3.3 Reference DEM for each campaign
The used DEM is the IGN scan 25 (IGN, 2015). As previously mentioned, the DEM is first merged with hydrological data specific for each campaign. Then it is smoothed using a 325 m research radius for moving-average filtering.
River water levels are deduced from the recorded data of six discharge gauging stations. The distribution of river water levels is interpolated using a constant gradient between each gauging station. During low-flow periods, the average gradient value is 0.01 ‰. The Seine River discharge is regulated through a series of locks and dams for navigation purposes. At each lock station, water levels are maintained at a given elevation below a threshold water flow of 600 m3 s−1 at the Paris Austerlitz station. When a flood occurs as in June 2016, the lock stations are opened, and the water surface returns to its natural 0.2 ‰ gradient. During the LWC, the Seine River discharge was 160 m3 s−1, so that all locks were up, while they were open during the HWC, when the average discharge still reached 1000 m3 s−1 a week after the flood peak.
The experimental variograms and the associated fitted variogram models are depicted in Fig. 2. For both datasets, the shape of the variograms is similar, with a sharp increase in the semi-variance near the origin, followed by a smooth evolution until it reaches the sill value. The range is higher for the LWC than for the HWC. The range of the Gaussian score is 12 km for LWC and 5 km for HWC (Fig. 2a and b). The range of the raw data is 2 km for HWC while it is 6 km for the LWC. It can be noted that the variographic models for unaffected UZD data differ between LWC and HWC datasets in terms of sill value (Fig. 2a and b). The sill value for the variogram model of the unaffected UZD HWC dataset is 8 m2 while it is 5 m2 for the unaffected UZD LWC dataset. This can be due to either the lower number of samples collected during the HWC, or to variations in the inner structure of the flow propagation process (Chen et al., 2018; Samine Montazem et al., 2019). For both campaigns (LWC and HWC), the variogram models of Gaussian scores have a range larger than the one of unaffected UZD datasets. This is due to the increase in the spatial correlation of the variable once the unaffected UZD data are transformed into Gaussian data.

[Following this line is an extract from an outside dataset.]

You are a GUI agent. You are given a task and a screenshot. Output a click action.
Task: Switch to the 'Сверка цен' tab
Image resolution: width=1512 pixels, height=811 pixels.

3.5 Assessing the disconnection criteria
The Gaussian simulations are run on a 25 m × 25 m grid that matches the DEM resolution. The average of the hundred UZD values is subtracted to the smoothed DEM that includes river water levels evaluated for each hydrological context (LWC and HWC). The streambed of the Seine River consists of mixed fine sand and silt. The a priori capillary fringe height is within 0.1 and 1.0 m (Table 1). Therefore, the a priori value for the disconnection criteria is between 0.2 and 2 m. The available observed data are composed of monthly measurements of UZD among 26 piezometers during the 1990–2018 period. These piezometers are distributed along 18 cross sections of the Seine River. For each piezometer, standardized UZD and river water level values are calculated. As described in Sect. 2.2.1, the SW-GW connection status can be deduced from the relation between UZD and river water level. Two classes of piezometers are identified given the linear regression between standardized UZD and standardized river water level: disconnected piezometers and connected piezometers. Please note that during disconnection, the flow rate is still related to the hydraulic head difference. The transition cases are therefore included in the connected piezometer group. In the case of a significant slope of the regression line (>0.57), the piezometer is considered connected. It is disconnected otherwise. A total of 15 piezometers are considered as connected and 11 piezometers are considered as disconnected. Therefore, 9 cross sections along the Seine River are connected and 9 sections are disconnected (Fig. 5a).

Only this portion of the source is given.